● How to complete this task
What are the lines, copied exactly, from the one containing "Task: Select the Omit Annual radio button" through the last line of the records below, both included?

● Collected data entries
┄┄┄┄┄┄┄┄┄┄

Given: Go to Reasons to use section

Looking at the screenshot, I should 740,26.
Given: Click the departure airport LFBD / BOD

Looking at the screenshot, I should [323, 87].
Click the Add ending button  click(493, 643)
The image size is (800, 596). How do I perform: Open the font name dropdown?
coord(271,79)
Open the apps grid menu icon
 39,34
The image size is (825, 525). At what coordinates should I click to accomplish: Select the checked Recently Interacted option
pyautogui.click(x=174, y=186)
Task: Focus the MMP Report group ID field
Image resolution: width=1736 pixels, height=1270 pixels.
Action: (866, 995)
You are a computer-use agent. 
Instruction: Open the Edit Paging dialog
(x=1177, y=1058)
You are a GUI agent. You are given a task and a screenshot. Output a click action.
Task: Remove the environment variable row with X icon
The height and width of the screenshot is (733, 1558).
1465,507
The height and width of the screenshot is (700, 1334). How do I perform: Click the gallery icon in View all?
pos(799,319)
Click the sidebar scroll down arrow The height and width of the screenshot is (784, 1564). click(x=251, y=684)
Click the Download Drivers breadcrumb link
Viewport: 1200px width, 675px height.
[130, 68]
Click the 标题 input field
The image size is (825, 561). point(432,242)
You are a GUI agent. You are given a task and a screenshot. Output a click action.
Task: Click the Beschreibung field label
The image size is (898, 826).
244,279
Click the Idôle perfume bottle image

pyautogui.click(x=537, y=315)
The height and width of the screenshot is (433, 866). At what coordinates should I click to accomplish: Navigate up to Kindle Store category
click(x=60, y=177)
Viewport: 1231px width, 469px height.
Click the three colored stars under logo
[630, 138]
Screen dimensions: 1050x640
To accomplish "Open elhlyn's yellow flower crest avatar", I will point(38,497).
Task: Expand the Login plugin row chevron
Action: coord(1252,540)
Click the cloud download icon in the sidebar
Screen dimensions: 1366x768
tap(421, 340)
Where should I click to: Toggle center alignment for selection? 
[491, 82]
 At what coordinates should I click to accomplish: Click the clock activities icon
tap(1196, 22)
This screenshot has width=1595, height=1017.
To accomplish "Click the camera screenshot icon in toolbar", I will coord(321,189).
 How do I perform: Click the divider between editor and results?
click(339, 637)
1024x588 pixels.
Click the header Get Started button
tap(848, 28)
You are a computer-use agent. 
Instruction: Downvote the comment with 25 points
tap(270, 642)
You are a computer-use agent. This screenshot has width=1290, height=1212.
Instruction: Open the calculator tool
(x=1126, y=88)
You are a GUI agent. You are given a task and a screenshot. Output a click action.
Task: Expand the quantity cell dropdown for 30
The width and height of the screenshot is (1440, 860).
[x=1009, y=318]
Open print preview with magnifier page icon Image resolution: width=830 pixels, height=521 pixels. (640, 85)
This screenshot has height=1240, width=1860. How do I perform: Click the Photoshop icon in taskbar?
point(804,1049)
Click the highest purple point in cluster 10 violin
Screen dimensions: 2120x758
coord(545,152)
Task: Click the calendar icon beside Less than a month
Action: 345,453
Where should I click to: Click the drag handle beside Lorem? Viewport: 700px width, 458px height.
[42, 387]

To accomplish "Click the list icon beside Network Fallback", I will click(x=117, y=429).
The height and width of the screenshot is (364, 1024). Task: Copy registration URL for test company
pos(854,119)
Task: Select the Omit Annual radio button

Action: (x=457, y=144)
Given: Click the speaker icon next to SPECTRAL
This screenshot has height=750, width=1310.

┄┄┄┄┄┄┄┄┄┄

● Written response
Task: Select the Omit Annual radio button

Action: (x=457, y=144)
Given: Click the speaker icon next to SPECTRAL
This screenshot has height=750, width=1310.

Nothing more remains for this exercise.